DCTAP

DC Tabular Application Profiles (DCTAP) Cookbook

tags: dctap

NB: This is a work in progress! The document draft can be found at https://hackmd.io/QZsdUvm1Sumj5yro5-yJSw. This version is dated July 6, 2023.

Documents in this project

The Dublin Core Tabular Application Profile has been designed purposely as a simple core of application profile requirements. Like the Dublin Core Metadata Terms, the DCTAP should be seen as a starting point that may be sufficient for some simple applications but may also need to be extended to meet the needs of others. There are no intended limitations in the DCTAP design that would hinder extension.

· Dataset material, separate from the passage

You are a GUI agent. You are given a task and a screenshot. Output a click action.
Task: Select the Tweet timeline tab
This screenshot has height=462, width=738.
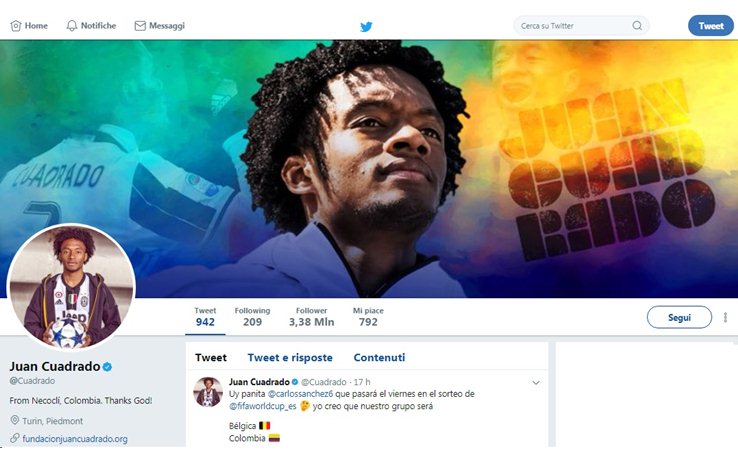point(211,358)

This document presents some examples of extensions that may help users of DCTAP create their own extensions. Sections of this document and the solutions provided may change as we learn more about uses of the DCTAP.

Some DCTAP basics

Relation of DCTAP entries to base vocabulary

It is a rule that DCTAP should use vocabulary terms that have been already been defined outside of the application profile. While this reuse of a defined term may further constrain the term’s built-in constraints, it is very important that the reuse not conflict with those constraints. As an example, an RDF property that is defined with a range of a specific node should not be re-defined in a DCTAP as taking a string value. Such a usage would be flagged as an error in a validation program.

The exception for property labels

Properties are typically given labels in the vocabulary where they are defined. While the label is a part of the vocabulary definition, labels are not definitional for the property and multiple labels are allowed. A profile in DCTAP may also provide its own labels for properties, though such labels are valid only for the profile and do not change or override the globally valid label defined in the vocabulary.

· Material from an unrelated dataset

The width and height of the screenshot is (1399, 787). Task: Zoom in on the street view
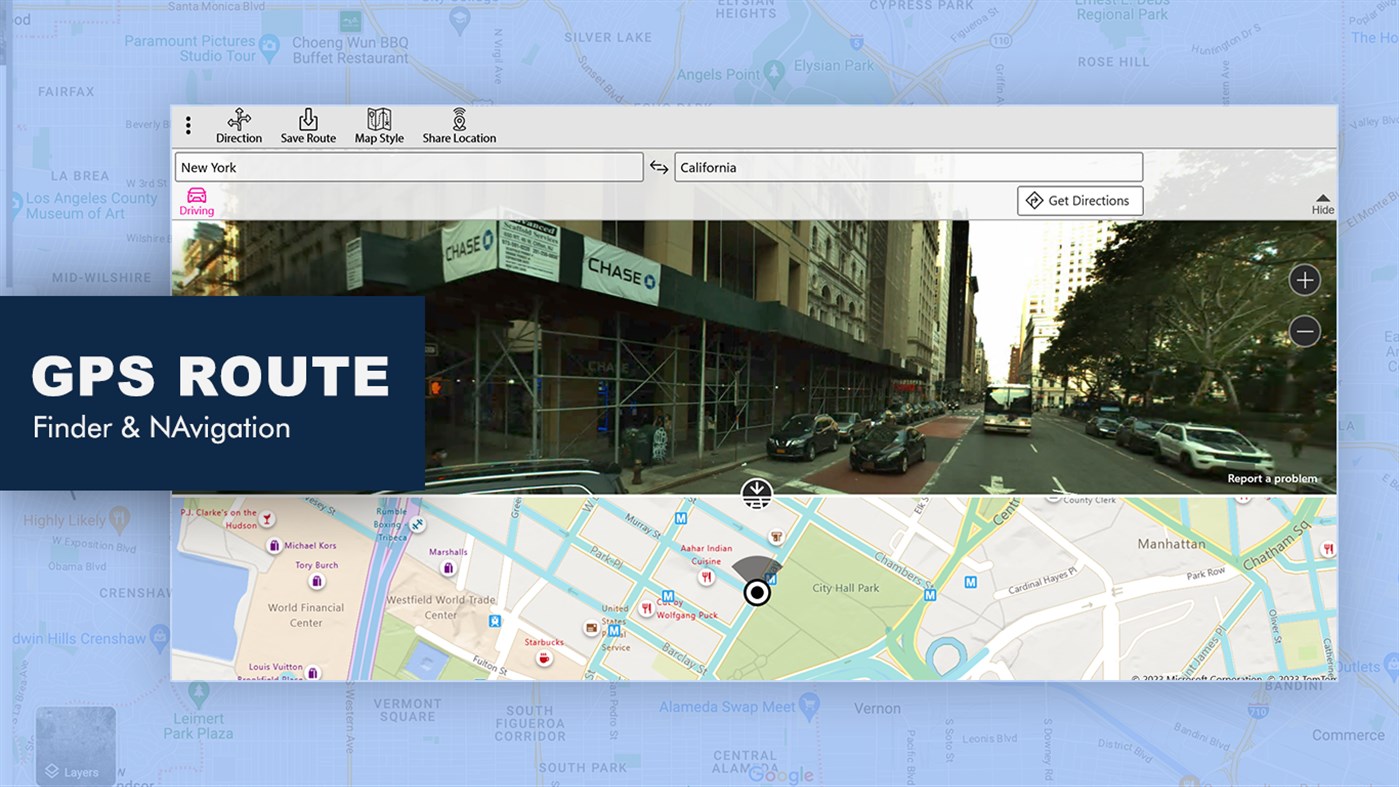(x=1304, y=280)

All DCTAPs have at least one shape

The simplest DCTAP can be just a list of properties and perhaps some key constraints on those properties. Such a profile could be seen as representing a “flat” metadata model. A “flat” DCTAP that does not make use of shapes is still considered to have one default shape implicit in the list of properties. This does not have an effect on the model being defined, but may be used as a convenience in programs that process the DCTAP as input to further functions.

The table

DCTAP is a table with columns. Twelve column types are defined in DCTAP, and a table will use onlh those columns that are needed for the profile. Because the table is intended to be human-readable as well as machine-readable, there are a few options that can be allowed to enhance readability, in particular in tables that make use of shapes. Each row in the table that is associated with a shapeID is a member of that shape:

shapeID shapeLabel propertyID propertyLabel valueDataType mandatory repeatable
authorShape Author foaf:name Author name xsd:string TRUE FALSE
authorShape Author foaf:mailbox Email xsd:string FALSE FALSE
authorShape Author foaf:accountName User Name xsd:string FALSE FALSE
publisherShape Publisher sdo:name Publisher name xsd:string TRUE FALSE
publisherShape Publisher sdo:location Publisher place xsd:string TRUE FALSE

It could be assumed, however, that a shapeID does not need to be repeated on each row, and that all of the subsequent rows are members of that shape. The shapeLabel associated with the shapeID also can be left blank on all but the first row identifying the shape:

shapeID shapeLabel propertyID propertyLabel valueDataType mandatory repeatable
authorShape Author foaf:name Author name xsd:string TRUE FALSE
    foaf:mailbox Email xsd:string FALSE FALSE
    foaf:accountName User Name xsd:string FALSE FALSE
publisherShape Publisher sdo:name Publisher name xsd:string TRUE FALSE
    sdo:location Publisher place xsd:string TRUE FALSE

If it is desired for readability, the shapeID and shapeLabel can be on a row preceding the statements that are members of the shape.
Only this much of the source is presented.